# [EXTRACT PROVIDED]
((
Pharmacokinetics made easy 10 Pharmacodynamics - the concentration-effect relationship
- D.J. Birkett
- Aust Prescr 1995;18:102-4
- 1 October 1995
- DOI: 10.18773/austprescr.1995.088
So far, this series has considered how drugs are absorbed, distributed and excreted by the body the pharmacokinetic phase of drug action. To produce therapeutic or toxic effects, drugs interact with receptors in the body the pharmacodynamic phase of drug action. The drug in the tissues, where drug-receptor interactions usually occur, is in equilibrium with the unbound drug in the plasma.
Drugs usually interact in a structurally specific way with a protein receptor. This activates a second messenger system which produces a biochemical or physiological response, e.g. changes in intracellular calcium concentrations result in muscle contraction or relaxation. The most common receptors are transmembrane receptors linked to guanosine triphosphate binding proteins (G proteins) which activate second messenger systems such as adenylylcyclase (beta adrenoceptors) or the inositoltriphosphate pathway (alpha adrenoceptors).
))
# [DATA FOR ANALYSIS]
((
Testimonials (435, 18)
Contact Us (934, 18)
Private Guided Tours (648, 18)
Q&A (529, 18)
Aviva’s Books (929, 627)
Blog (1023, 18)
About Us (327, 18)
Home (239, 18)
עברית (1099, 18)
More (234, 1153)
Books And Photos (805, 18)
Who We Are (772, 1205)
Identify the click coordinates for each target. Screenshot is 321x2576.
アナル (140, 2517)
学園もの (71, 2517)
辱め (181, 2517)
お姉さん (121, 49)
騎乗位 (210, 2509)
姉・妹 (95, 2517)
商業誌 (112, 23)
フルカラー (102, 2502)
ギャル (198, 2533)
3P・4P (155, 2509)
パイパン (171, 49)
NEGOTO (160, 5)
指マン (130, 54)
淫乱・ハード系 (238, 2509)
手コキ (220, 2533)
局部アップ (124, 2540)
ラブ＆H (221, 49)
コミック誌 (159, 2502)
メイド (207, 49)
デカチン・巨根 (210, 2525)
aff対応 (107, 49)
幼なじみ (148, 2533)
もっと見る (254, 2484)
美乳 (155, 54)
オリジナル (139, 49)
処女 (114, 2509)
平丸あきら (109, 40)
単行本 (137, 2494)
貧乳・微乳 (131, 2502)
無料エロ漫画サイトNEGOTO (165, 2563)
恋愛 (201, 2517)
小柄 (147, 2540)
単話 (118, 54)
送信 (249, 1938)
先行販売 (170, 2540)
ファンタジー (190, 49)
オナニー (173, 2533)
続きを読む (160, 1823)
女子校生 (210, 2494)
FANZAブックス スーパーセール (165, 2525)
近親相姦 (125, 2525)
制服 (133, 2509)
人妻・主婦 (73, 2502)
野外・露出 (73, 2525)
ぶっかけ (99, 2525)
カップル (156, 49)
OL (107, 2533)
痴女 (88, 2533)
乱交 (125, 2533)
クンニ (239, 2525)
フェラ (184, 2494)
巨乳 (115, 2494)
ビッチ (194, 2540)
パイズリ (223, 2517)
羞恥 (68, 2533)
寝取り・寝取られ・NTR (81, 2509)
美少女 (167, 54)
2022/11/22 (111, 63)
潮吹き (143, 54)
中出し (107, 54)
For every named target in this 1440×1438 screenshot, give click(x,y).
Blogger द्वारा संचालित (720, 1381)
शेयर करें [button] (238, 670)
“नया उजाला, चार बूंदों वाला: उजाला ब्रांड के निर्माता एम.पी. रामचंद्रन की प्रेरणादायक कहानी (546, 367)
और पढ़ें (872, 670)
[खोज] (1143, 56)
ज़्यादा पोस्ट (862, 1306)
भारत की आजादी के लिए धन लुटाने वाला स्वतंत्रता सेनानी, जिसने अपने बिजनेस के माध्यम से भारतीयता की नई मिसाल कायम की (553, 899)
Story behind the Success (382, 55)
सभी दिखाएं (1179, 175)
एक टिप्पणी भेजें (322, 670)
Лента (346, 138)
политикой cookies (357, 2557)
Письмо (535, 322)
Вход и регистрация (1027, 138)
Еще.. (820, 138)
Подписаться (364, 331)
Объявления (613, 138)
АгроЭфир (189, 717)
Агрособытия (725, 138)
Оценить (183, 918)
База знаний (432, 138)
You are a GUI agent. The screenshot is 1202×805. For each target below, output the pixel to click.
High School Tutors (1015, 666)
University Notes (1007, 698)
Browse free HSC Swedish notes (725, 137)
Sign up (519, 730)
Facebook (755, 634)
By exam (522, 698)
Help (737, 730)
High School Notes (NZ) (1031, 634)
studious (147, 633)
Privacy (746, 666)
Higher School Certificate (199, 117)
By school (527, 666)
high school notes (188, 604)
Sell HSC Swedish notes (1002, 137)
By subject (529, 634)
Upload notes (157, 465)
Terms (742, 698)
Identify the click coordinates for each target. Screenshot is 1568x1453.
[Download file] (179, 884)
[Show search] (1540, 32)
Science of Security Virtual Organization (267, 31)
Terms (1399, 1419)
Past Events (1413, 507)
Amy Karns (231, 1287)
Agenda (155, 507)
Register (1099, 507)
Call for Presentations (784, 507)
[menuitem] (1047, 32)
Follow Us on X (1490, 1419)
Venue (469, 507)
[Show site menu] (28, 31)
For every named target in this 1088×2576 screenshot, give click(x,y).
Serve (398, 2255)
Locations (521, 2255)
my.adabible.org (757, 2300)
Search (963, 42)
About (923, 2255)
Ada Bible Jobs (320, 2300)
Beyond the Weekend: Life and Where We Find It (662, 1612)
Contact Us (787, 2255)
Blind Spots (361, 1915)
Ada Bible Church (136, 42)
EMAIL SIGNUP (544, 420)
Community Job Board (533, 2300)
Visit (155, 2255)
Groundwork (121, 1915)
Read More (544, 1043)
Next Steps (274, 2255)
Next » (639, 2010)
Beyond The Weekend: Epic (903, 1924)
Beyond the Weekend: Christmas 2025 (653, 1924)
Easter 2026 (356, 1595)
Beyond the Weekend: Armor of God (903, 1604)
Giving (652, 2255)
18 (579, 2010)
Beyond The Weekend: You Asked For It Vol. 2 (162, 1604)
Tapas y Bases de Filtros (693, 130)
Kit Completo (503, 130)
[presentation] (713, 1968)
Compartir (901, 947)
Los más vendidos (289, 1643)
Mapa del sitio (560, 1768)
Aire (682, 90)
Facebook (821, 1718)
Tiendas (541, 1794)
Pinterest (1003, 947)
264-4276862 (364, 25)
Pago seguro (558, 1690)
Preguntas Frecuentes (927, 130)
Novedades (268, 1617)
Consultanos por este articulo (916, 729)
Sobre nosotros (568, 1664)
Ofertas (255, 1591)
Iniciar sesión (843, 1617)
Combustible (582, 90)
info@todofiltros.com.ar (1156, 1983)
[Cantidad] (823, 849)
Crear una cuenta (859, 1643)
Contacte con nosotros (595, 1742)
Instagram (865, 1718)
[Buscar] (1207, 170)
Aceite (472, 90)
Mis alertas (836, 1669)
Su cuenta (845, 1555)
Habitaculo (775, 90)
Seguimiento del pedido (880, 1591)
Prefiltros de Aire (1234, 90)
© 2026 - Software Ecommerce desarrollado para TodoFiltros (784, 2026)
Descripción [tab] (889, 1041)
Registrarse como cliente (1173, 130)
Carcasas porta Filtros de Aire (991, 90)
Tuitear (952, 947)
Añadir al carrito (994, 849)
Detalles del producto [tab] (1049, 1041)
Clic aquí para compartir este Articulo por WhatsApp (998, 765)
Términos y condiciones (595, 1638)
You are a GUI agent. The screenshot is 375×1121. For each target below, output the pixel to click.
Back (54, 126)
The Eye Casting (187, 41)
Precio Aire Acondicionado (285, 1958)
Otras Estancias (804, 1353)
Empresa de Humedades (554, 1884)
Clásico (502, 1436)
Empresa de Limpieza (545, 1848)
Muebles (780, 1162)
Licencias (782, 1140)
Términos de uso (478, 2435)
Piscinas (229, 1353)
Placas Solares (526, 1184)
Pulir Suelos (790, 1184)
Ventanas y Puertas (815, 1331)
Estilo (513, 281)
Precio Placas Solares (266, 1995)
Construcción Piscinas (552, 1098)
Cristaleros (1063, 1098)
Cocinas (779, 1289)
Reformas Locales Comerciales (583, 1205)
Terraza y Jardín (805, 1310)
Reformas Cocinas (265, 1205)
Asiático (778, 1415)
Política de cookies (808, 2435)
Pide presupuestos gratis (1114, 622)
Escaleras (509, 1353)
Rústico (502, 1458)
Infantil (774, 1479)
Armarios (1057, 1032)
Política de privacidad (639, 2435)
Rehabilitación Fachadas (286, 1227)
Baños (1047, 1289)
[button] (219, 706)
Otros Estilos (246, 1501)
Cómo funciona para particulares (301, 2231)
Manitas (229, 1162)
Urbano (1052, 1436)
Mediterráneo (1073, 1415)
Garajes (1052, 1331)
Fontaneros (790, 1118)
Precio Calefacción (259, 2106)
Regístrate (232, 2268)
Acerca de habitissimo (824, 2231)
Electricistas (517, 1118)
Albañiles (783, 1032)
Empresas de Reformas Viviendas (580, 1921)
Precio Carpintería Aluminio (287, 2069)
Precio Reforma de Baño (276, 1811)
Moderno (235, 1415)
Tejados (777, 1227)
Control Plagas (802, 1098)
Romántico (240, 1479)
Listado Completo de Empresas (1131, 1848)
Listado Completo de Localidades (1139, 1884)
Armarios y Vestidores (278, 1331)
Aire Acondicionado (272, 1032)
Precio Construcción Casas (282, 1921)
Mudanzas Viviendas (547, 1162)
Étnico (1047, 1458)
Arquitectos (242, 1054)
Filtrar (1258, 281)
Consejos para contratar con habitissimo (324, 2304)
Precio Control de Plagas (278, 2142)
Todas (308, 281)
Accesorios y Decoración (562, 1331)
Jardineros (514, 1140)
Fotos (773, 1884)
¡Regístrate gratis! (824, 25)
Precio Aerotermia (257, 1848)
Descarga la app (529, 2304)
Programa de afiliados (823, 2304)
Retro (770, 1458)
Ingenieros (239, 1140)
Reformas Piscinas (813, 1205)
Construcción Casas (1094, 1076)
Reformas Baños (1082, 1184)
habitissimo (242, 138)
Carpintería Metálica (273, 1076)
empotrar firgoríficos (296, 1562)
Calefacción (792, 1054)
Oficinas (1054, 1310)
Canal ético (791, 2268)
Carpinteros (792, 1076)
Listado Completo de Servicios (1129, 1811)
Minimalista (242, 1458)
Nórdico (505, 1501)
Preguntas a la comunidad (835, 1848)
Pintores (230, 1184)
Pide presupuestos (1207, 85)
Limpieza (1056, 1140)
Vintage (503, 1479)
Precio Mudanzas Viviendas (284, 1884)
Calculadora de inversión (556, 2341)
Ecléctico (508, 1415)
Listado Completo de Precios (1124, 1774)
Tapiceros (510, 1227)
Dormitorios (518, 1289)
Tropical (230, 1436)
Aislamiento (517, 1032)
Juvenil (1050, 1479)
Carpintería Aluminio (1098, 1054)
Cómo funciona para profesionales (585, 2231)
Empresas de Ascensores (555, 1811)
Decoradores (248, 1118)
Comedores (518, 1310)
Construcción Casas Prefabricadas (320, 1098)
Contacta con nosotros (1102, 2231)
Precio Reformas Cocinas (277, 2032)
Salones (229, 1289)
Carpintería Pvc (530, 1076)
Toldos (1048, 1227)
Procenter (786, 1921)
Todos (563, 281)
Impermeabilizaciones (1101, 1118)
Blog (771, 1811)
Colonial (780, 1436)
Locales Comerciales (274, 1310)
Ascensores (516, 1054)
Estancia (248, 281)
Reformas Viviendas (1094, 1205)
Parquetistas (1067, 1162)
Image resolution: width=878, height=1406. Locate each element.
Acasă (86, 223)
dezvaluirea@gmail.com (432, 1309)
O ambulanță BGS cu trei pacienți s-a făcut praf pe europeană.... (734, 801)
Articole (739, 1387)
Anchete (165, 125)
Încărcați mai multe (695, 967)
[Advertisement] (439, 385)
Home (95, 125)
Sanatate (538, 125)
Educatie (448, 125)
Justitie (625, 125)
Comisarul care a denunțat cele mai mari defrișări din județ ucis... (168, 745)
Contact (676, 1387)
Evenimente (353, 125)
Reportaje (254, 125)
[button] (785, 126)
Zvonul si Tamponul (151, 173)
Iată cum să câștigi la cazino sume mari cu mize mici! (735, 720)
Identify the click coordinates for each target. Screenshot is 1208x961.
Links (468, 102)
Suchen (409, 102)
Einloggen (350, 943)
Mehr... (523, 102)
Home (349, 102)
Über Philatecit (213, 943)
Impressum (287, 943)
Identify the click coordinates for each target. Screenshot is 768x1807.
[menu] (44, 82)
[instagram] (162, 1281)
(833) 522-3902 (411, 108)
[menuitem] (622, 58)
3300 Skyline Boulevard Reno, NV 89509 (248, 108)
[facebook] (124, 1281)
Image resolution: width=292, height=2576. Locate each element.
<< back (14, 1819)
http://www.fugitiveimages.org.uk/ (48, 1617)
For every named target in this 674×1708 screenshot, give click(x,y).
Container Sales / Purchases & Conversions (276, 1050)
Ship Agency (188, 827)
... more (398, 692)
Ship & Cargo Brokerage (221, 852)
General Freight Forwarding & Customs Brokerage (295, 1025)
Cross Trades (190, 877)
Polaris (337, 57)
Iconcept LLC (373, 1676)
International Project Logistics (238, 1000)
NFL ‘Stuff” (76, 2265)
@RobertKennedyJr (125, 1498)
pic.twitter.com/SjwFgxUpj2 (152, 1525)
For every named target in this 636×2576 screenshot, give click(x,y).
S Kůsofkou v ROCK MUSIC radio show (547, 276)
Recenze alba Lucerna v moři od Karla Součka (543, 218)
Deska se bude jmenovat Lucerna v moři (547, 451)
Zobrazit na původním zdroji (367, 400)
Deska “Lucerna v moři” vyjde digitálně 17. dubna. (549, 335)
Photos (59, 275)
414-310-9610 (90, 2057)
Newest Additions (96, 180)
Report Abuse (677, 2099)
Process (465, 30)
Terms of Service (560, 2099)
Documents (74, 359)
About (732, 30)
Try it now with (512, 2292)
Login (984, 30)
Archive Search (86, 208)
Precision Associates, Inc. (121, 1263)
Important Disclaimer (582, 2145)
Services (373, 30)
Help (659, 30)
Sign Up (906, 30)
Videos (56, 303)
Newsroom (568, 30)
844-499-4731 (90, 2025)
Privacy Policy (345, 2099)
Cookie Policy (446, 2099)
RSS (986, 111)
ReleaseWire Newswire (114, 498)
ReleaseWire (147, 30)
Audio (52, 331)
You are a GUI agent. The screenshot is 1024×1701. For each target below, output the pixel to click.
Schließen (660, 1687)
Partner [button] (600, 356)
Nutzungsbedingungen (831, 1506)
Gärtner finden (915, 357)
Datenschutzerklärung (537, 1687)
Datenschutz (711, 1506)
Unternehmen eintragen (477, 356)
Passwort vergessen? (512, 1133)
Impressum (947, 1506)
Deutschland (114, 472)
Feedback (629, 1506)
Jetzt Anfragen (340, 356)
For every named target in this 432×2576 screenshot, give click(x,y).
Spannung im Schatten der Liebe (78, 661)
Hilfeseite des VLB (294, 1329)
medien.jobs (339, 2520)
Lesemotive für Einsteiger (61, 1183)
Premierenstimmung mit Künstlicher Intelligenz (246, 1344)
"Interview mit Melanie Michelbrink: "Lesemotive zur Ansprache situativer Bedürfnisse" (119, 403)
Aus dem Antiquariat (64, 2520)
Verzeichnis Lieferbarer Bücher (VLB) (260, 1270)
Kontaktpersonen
))
# [EXERCISE BRIEF]
According to the pharmacodynamics article, what are the most common receptors? The records are not needed here.

# [ANSWER]
Transmembrane receptors linked to guanosine triphosphate binding proteins (G proteins).